Dr. Dimitris Karnakis, Project Leader responsible for micromachining systems and applications at Oxford Lasers, believes that micromachining with lasers on a very small scale, offers distinct advantages over conventional machining technology. He believes that, comparatively, lasers can machine very quickly, more accurately and give a better surface finish, without the challenge of producing cutting tools that are both small enough and robust enough to cut shapes at the micron level. Similarly, he claims that lasers can produce the smallest shapes more effectively than using EDM.
Oxford Lasers was founded following pioneering laser research at Oxford University. Over the past 30 years, it has become established as one of the world's leading laser manufacturers. During that time, the company has focussed on two application areas; laser micromachining and high-speed imaging. The company is a world leader in using lasers for micro-drilling, which is used, for example, to form high-precision fuel injectors for automotive engines. It also runs its own manufacturing operation using its own lasers, mainly to demonstrate and prototype the systems to potential buyers. More recently, the company has moved into laser micro-milling.

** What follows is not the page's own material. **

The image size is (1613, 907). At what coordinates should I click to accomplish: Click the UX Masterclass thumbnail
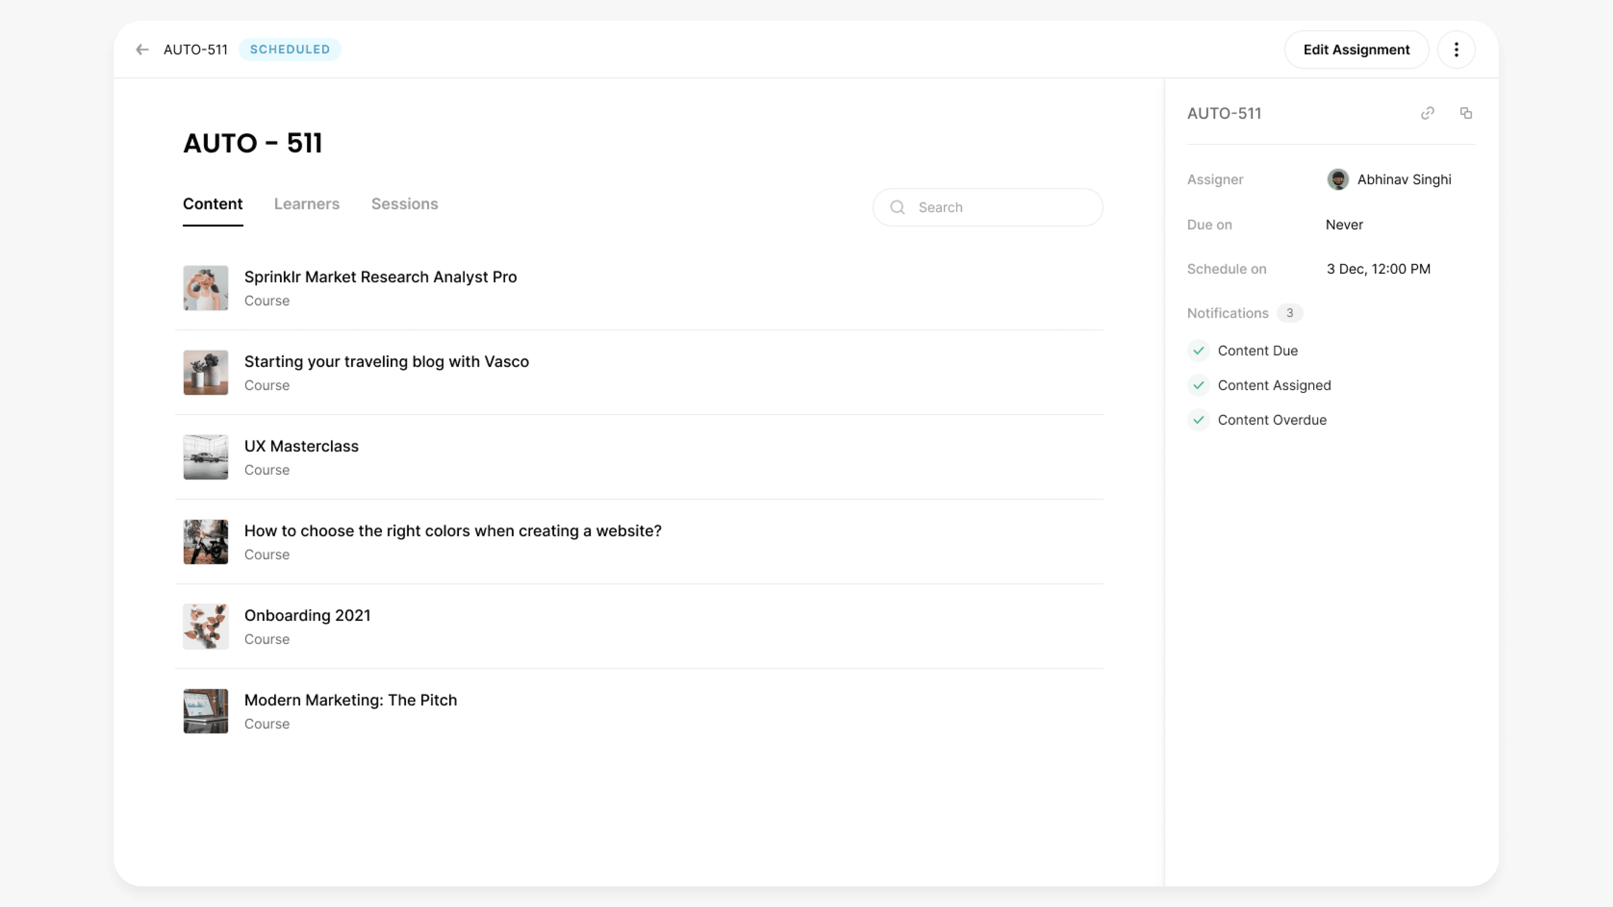tap(205, 457)
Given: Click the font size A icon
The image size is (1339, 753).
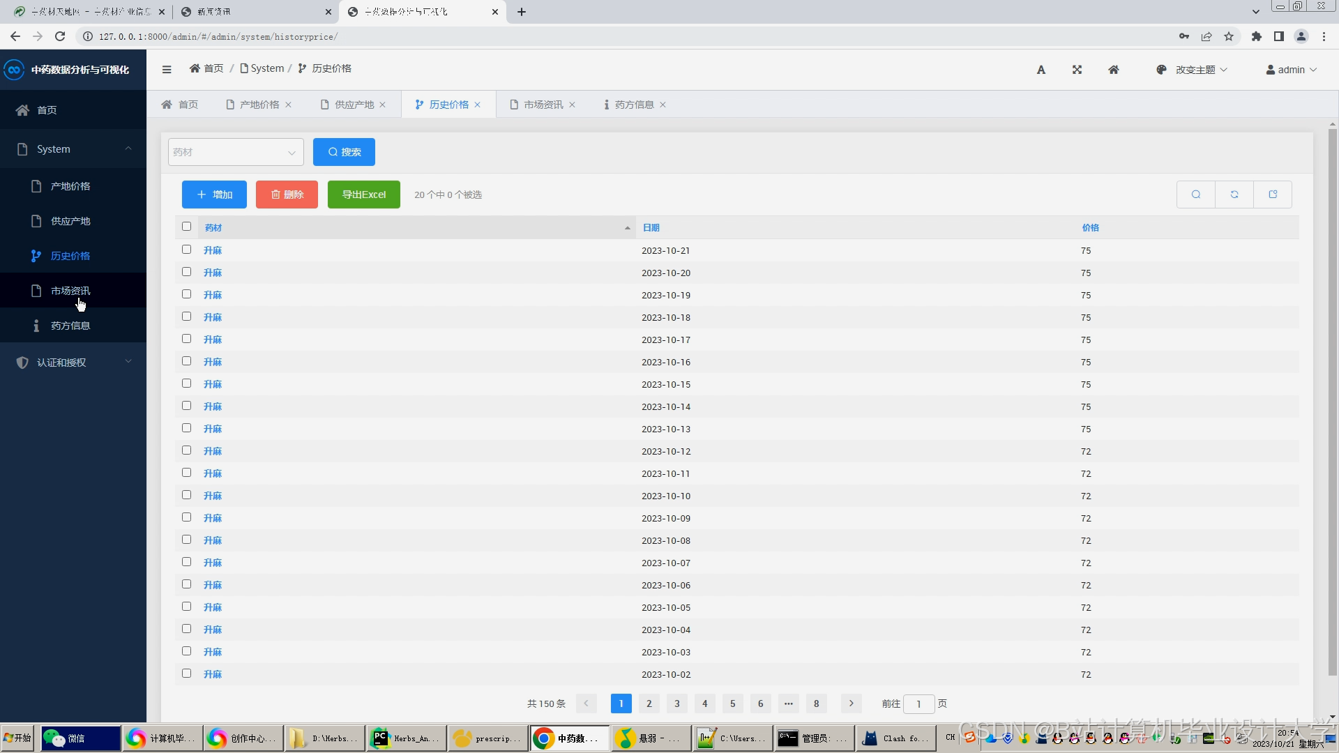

When milling using a laser, the programming in the x and y directions is the same as a normal milling machine, but a lens moves in z to determine the width of the beam and, therefore, the position and depth of the cut. The depth of cut is also a function of the power of the laser and the material being processed.
Following success with its three-axis equipment, Oxford Lasers has moved into five-axis operation, with the extra axes produced by tilting and rotating the part. This approach allows optimisation of the Ra surface roughness achieving values well below one micron (μm) by running different passes of the laser over the surface at different angles. It also enables undercuts to be created. This is generally accepted to be difficult with lasers because a laser on a three-axis machine cannot cut a truly vertical wall because of the inherent angle in the beam.
"We had problems with our existing software as soon as we tried to move to five-axis operation,'' remembered Dr. Karnakis. "Our customer suggested that we should contact Delcam and we have never looked back. We have been very satisfied, not just with the software but also with the supporting services, especially the knowledge and timely response of the staff on the help desk.''
Several of the five-axis applications stem currently from university research departments. For example, a team at Aston University in Birmingham is using a system from Oxford Lasers programmed with PowerMILL to machine very narrow, high-aspect-ratio cavities into 125 micron-diameter optical fibres to allow manufacturing of fully-integrated in-line photonic devices for real-time sensing. Such in-line devices will be available from FiberLogix Ltd.
Machining these cavities using lasers offers a more flexible, precise and fast method compared to lengthy mechanical polishing methods and without the risk of permanent mechanical failure. PowerMILL enables the production of complex 3D structures on a scale of a few microns, adding a new dimension to the design of photonic devices. It has now become possible to manufacture an entirely new family of devices with many applications over a wide area.
In another example, PowerMILL is used to laser machine microfluidic devices for biochemical analysis. These will allow biomedical researchers to manipulate fluids in networks of channels and monitor reactions requiring only small volume of samples and reagents, producing little waste and offering rapid analysis times at relatively low cost.